The Commerce Department released its U.S. retail sales survey for December this morning (Tuesday) showing an unexpected increase - but does this gain have enough support to repeat in 2013?
Total retail sales were up by 0.5% compared with November, more than doubling the 0.2% average growth forecast by economists surveyed by Bloomberg.
The department noted U.S. retail sales would have been up by 0.8% if it had not been for a 14 cent-per-gallon decline in the average price of gasoline, which resulted in a 1.6% drop in sales at gas stations.
Why U.S. Retail Sales Improved
The increased U.S. retail sales came as an improved employment picture boosted incomes.
At the same time, housing prices are beginning to recover nationwide and this has led to an increase in housing construction activity. That's because a better outlook for housing construction means more demand for pickups and other light trucks.
"There's a big correlation between auto sales and housing starts," GM Treasurer Jim Davlin told Reuters. "The pickup truck market share is at historical lows. We would expect that to come back."
Sales of autos and auto parts were up by 1.6% month-on-month, the best performing category within the retail sector. December capped the best year for automobile sales since 2007.

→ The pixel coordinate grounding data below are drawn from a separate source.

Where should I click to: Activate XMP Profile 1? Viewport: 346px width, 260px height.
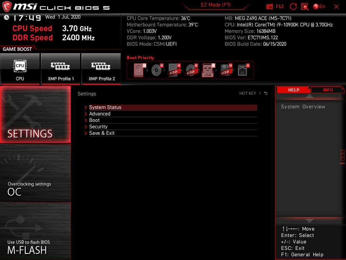[60, 69]
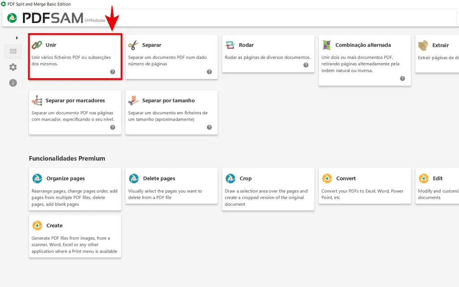Viewport: 459px width, 287px height.
Task: Open the Create premium feature card
Action: point(75,236)
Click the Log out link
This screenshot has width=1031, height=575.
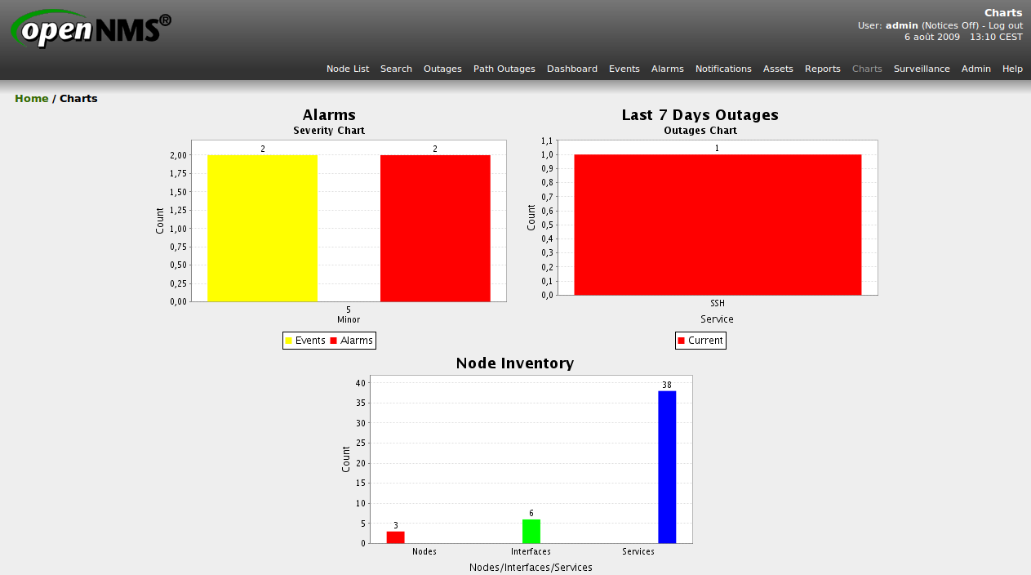1005,25
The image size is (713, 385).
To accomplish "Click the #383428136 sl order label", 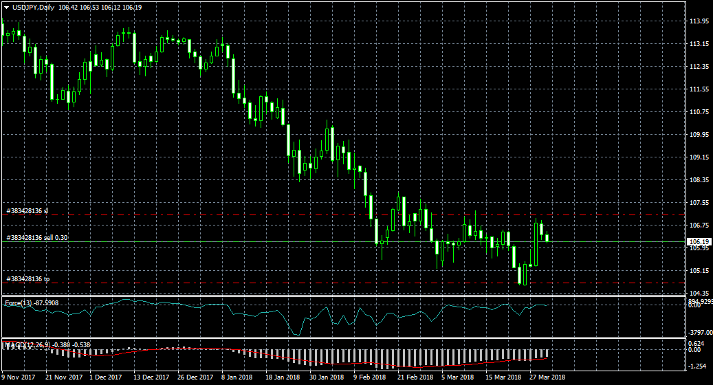I will 27,210.
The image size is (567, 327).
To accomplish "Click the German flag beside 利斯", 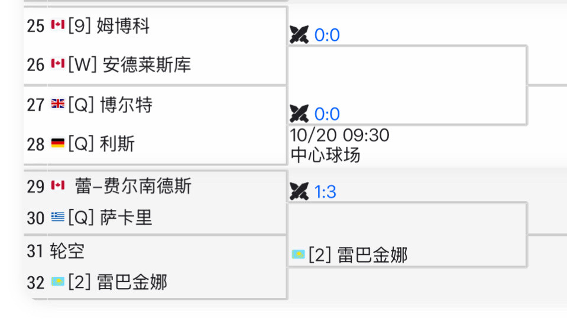I will (x=57, y=144).
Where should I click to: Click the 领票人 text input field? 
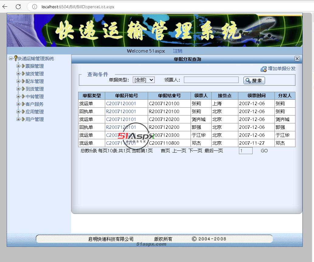pyautogui.click(x=211, y=80)
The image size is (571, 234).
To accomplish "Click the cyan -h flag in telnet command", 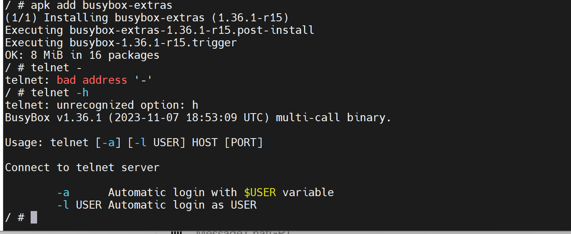I will tap(82, 93).
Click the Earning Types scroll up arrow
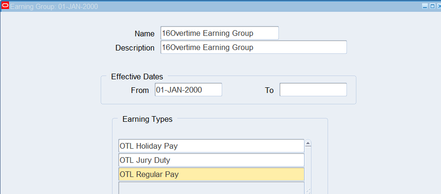 click(x=308, y=143)
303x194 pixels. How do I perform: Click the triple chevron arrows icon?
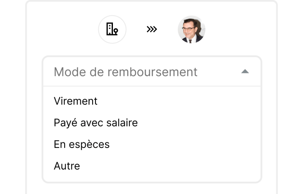(152, 30)
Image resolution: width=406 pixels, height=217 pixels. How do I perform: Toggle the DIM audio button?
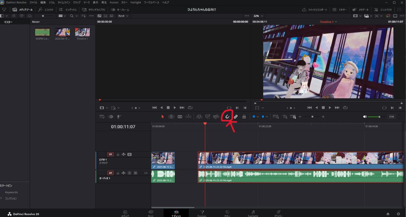click(x=392, y=117)
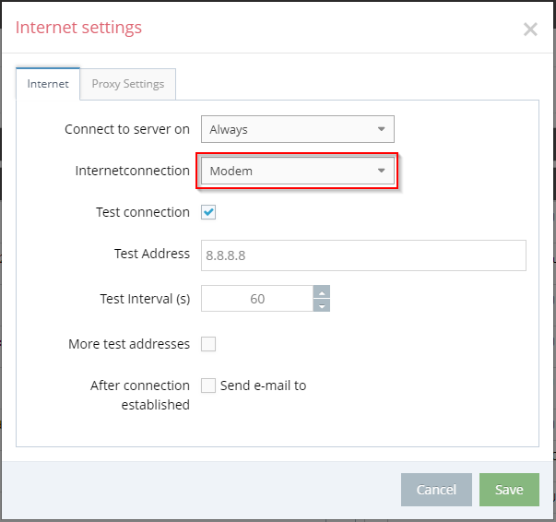Click the Test Interval down arrow
Image resolution: width=556 pixels, height=522 pixels.
[x=322, y=305]
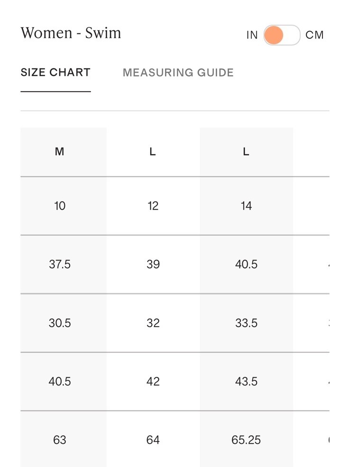Click the 63 measurement cell
Screen dimensions: 350x467
point(60,440)
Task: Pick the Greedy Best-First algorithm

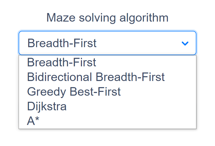Action: [74, 92]
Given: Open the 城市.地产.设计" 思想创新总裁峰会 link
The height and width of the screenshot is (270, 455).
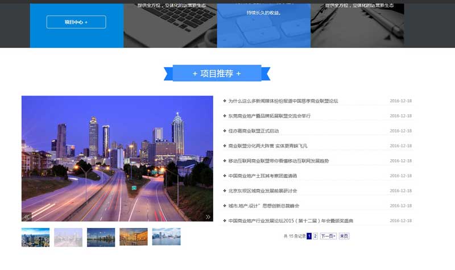Looking at the screenshot, I should click(263, 206).
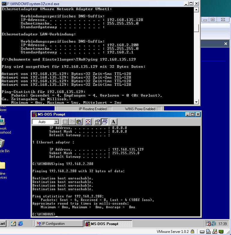Expand the Auto font size dropdown
231x235 pixels.
56,122
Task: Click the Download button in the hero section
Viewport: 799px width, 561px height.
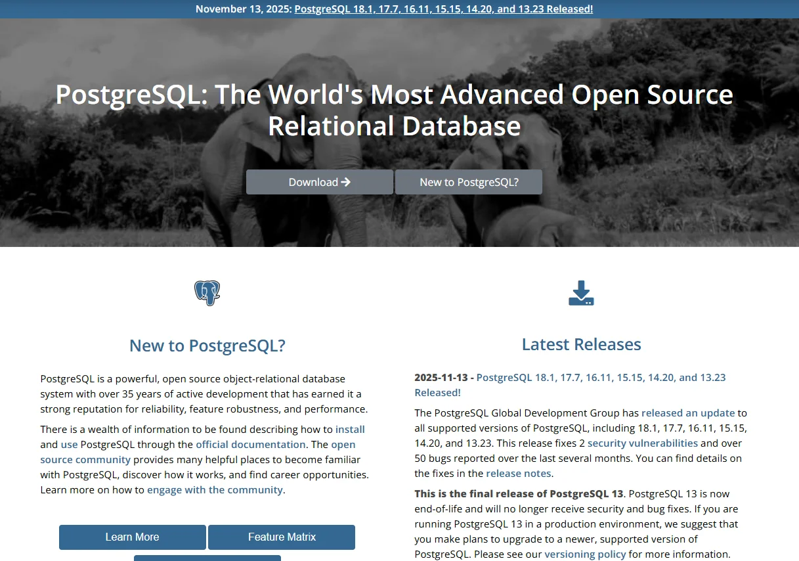Action: (x=319, y=182)
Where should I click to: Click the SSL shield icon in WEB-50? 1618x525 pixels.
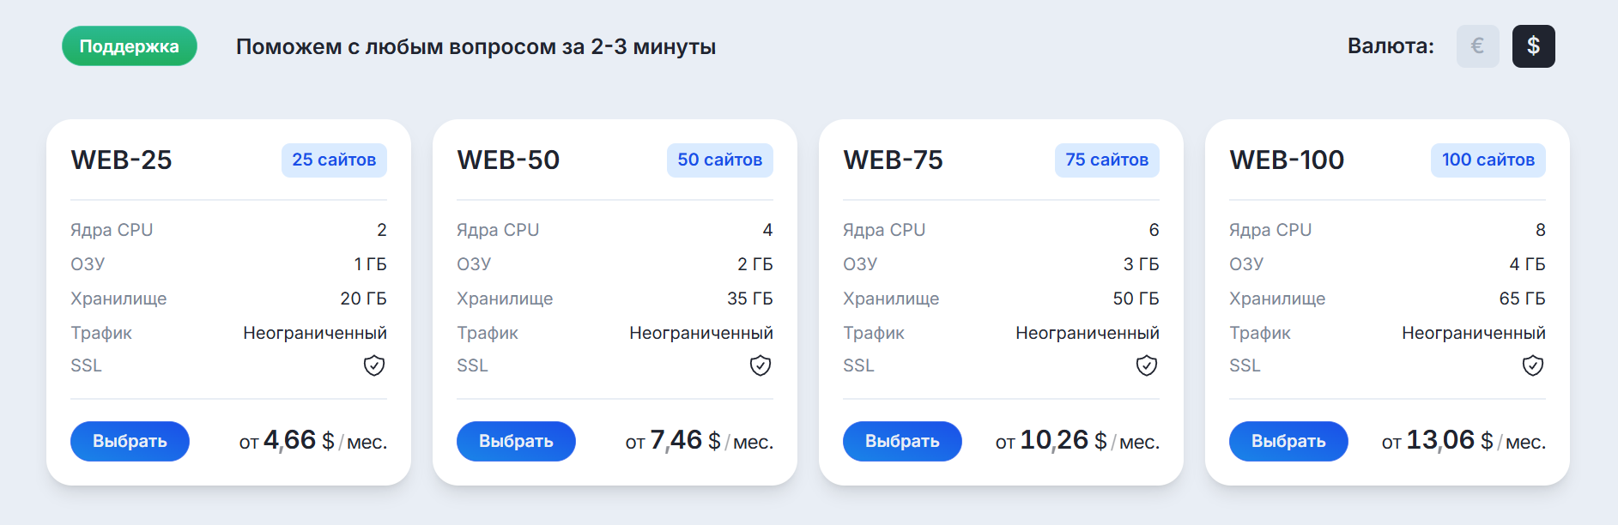tap(761, 366)
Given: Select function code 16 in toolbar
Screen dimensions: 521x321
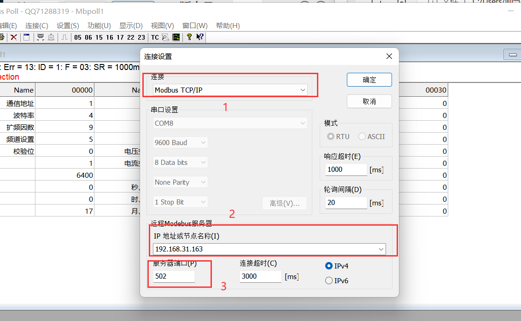Looking at the screenshot, I should pos(109,37).
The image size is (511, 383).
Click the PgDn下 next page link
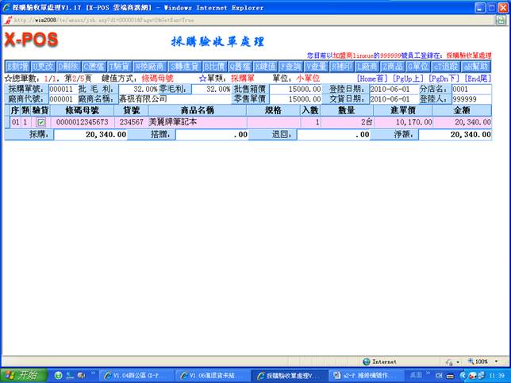[x=445, y=79]
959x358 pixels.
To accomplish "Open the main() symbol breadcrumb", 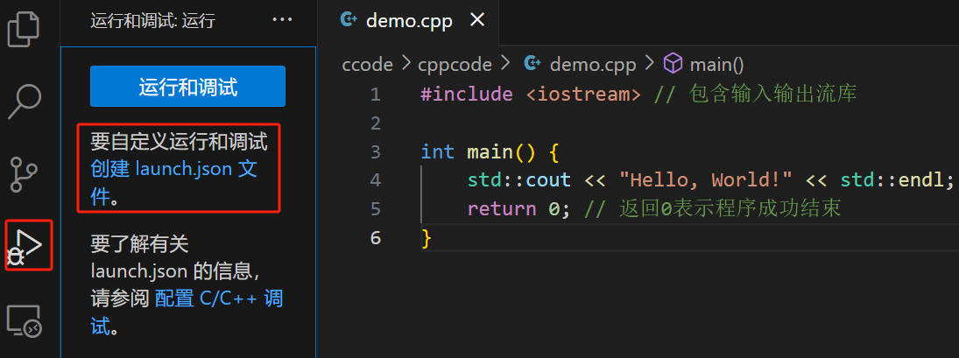I will [716, 63].
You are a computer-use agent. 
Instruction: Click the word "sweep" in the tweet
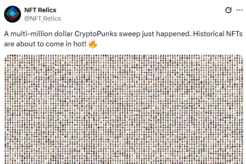(123, 33)
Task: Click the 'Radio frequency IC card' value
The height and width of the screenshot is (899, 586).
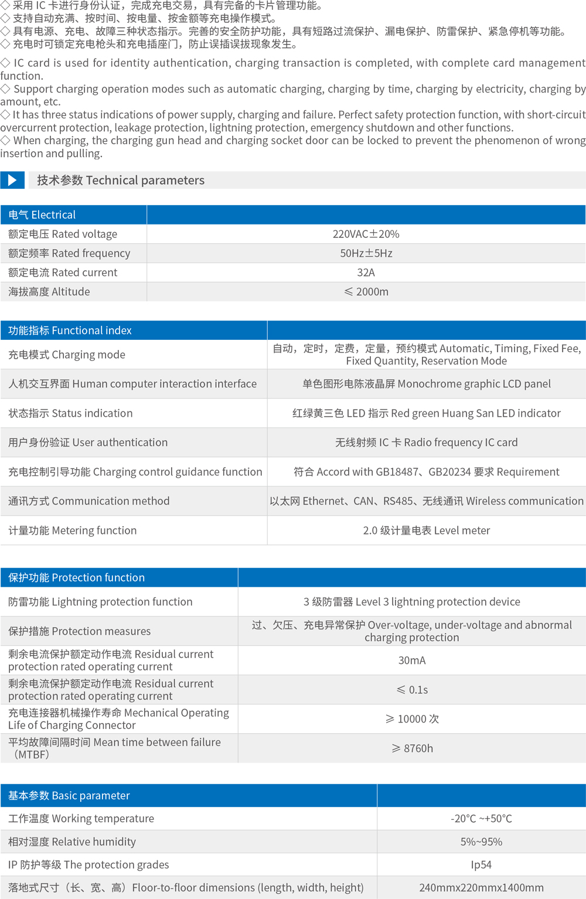Action: 426,442
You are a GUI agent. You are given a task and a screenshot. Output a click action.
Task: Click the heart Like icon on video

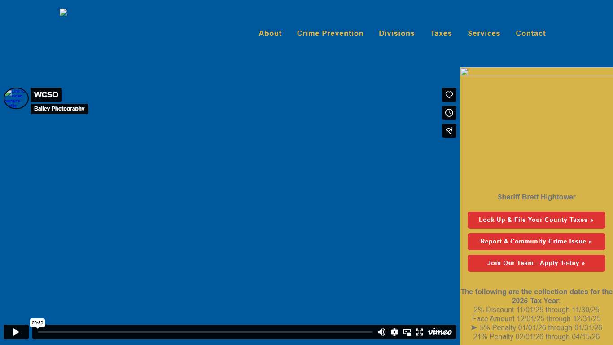coord(449,95)
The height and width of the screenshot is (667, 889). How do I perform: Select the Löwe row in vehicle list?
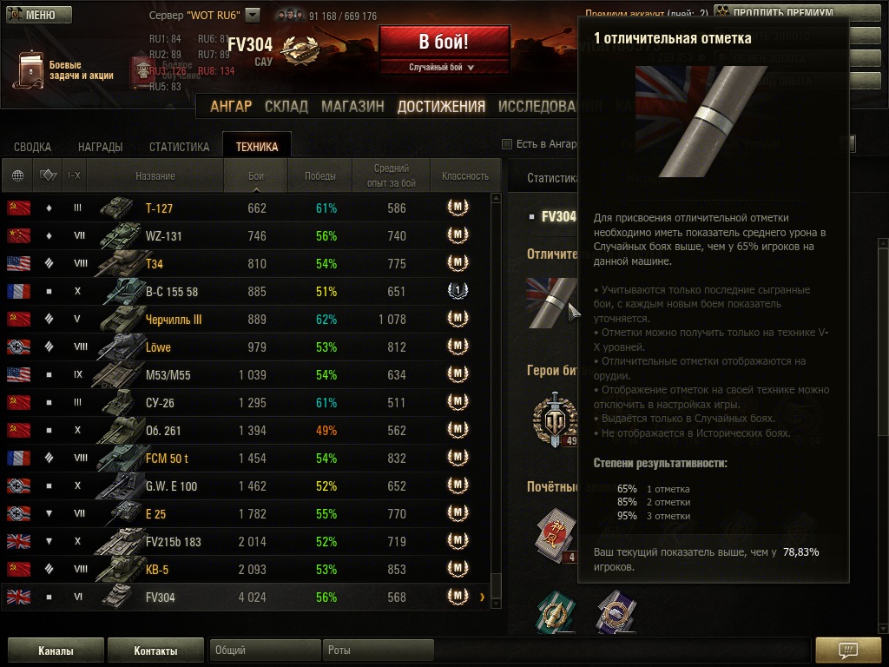(245, 347)
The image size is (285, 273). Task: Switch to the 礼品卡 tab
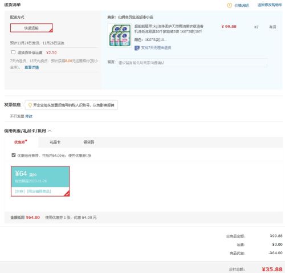point(55,142)
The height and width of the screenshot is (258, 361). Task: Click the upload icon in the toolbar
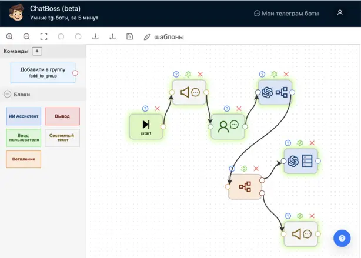[x=112, y=36]
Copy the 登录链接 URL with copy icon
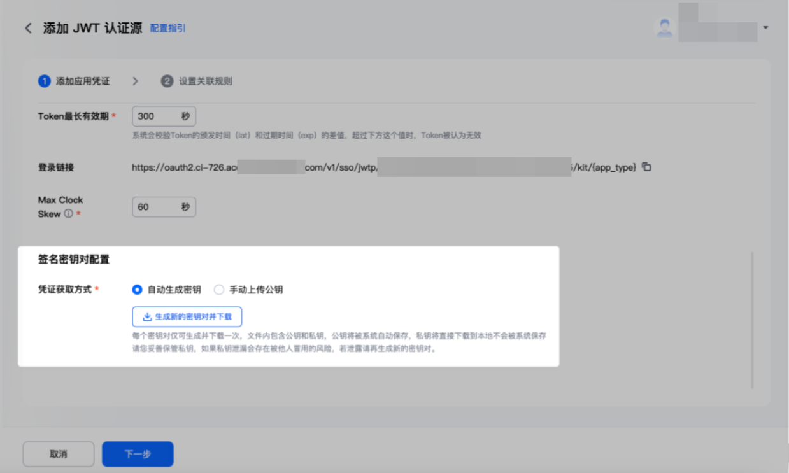 click(x=646, y=167)
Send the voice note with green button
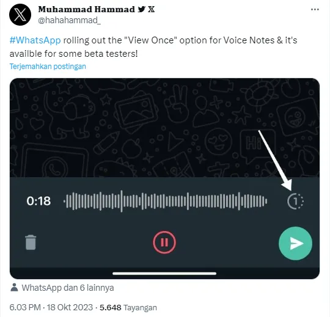This screenshot has height=317, width=330. (295, 243)
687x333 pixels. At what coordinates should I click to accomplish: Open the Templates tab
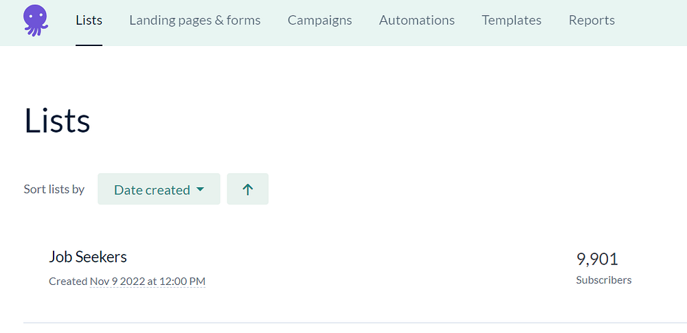[x=511, y=21]
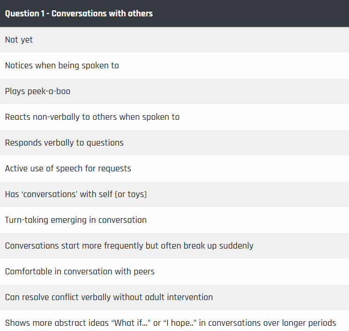Click 'Conversations with others' in header
The width and height of the screenshot is (349, 331).
pos(102,14)
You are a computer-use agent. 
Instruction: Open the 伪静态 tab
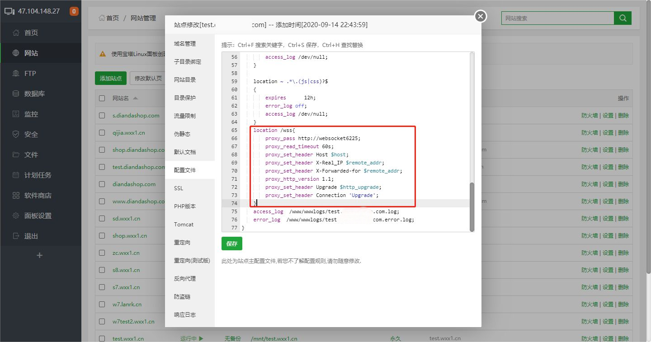pyautogui.click(x=182, y=134)
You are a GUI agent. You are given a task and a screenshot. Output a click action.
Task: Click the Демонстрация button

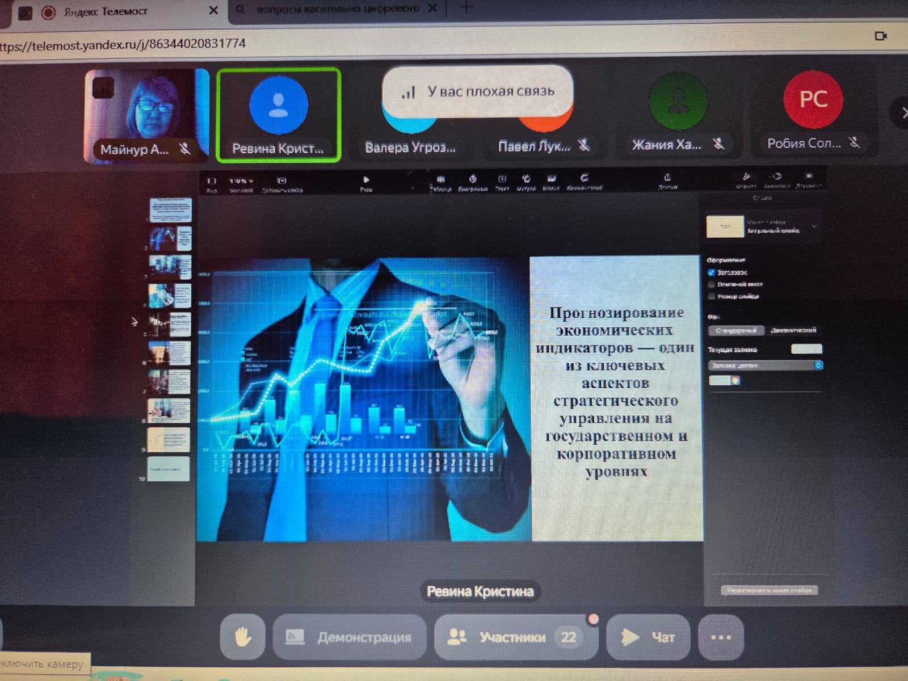pos(350,637)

U.S. retail sales excluding automobiles were up by 0.3%, also beating economists' estimates, compared with a 0.1% decline in November. Sales of furniture were up 1.4% from November while sales at clothing chains increased by 1.0%.
Core retail sales, which most closely correspond to the consumption component of gross domestic product (GDP,) also were up in December, by 0.6% after a 0.5% increase in November. Core retail sales exclude sales of automobiles, gasoline and building materials.
But the new tax law changes in 2013 threaten a continued recovery in U.S. retail sales...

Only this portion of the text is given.